Please set down the part of the passage about the Nepali actor that starts at "Gajit Bista (गजित" and ends at "some of them.", word for word.

> Text provided
####

Gajit Bista (गजित बिष्ट) is a Nepali actor born in Bhojpur district Nepal. He worked more than 20 Nepali movies and his career was started from TV reality show Khoji partibha ko as a participant.

== About ==
Gagit Bista is a Nepali actor. He started his acting career from a feature film and his debut movie is 'Mayaz Bar'. In last 15 years of his career, he has worked as an actor in more than 20 movies. Mayaz Bar, love you baba and love forever are some of his Movies. He worked on numerous music video. Sustari Sustari, Man Changa bho, Bedhana ko Bhel, Deurali bhake hajura, and Jaba ma eklai hunchu sajhama are the some of them.

####

Data excerpts:
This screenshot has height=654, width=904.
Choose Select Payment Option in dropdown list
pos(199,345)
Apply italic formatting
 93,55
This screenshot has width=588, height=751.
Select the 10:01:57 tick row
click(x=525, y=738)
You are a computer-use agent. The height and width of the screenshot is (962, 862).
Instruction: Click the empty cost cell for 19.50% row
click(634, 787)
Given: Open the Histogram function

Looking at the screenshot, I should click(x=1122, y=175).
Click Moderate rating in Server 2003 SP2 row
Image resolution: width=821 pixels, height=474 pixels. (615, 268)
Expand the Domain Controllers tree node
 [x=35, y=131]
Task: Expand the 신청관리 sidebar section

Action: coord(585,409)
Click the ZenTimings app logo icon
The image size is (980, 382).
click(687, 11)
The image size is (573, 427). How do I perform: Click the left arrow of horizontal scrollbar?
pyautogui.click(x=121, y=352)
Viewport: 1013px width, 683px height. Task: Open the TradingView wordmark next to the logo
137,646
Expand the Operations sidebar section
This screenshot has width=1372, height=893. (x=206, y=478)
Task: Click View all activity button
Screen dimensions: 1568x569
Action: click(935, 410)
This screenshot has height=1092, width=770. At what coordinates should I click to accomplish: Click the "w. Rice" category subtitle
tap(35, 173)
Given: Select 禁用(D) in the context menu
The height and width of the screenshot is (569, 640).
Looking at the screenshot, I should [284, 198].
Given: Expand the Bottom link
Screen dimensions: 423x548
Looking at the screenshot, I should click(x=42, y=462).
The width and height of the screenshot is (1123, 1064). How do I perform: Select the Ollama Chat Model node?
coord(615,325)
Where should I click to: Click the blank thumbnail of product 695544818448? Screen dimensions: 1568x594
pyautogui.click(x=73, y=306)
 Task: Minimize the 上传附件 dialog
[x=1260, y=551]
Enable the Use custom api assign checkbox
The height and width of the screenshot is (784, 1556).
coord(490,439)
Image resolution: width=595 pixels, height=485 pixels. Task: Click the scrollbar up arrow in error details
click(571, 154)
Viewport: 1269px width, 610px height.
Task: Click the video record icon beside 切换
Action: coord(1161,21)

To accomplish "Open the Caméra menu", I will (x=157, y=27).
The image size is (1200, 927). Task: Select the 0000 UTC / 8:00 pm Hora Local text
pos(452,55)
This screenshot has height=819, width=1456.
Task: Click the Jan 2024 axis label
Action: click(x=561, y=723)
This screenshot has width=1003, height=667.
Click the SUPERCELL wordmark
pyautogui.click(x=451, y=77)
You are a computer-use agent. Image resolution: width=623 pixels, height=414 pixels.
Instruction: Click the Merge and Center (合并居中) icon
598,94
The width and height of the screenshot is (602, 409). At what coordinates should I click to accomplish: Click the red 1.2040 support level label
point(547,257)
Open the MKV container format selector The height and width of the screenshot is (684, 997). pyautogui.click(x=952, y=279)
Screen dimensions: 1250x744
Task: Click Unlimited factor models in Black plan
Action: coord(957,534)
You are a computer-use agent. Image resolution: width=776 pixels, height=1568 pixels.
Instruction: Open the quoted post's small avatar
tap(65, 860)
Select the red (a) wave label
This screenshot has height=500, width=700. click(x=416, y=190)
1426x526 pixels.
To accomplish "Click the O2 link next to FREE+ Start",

####

> Response to the task
Gajit Bista (गजित बिष्ट) is a Nepali actor born in Bhojpur district Nepal. He worked more than 20 Nepali movies and his career was started from TV reality show Khoji partibha ko as a participant.

== About ==
Gagit Bista is a Nepali actor. He started his acting career from a feature film and his debut movie is 'Mayaz Bar'. In last 15 years of his career, he has worked as an actor in more than 20 movies. Mayaz Bar, love you baba and love forever are some of his Movies. He worked on numerous music video. Sustari Sustari, Man Changa bho, Bedhana ko Bhel, Deurali bhake hajura, and Jaba ma eklai hunchu sajhama are the some of them.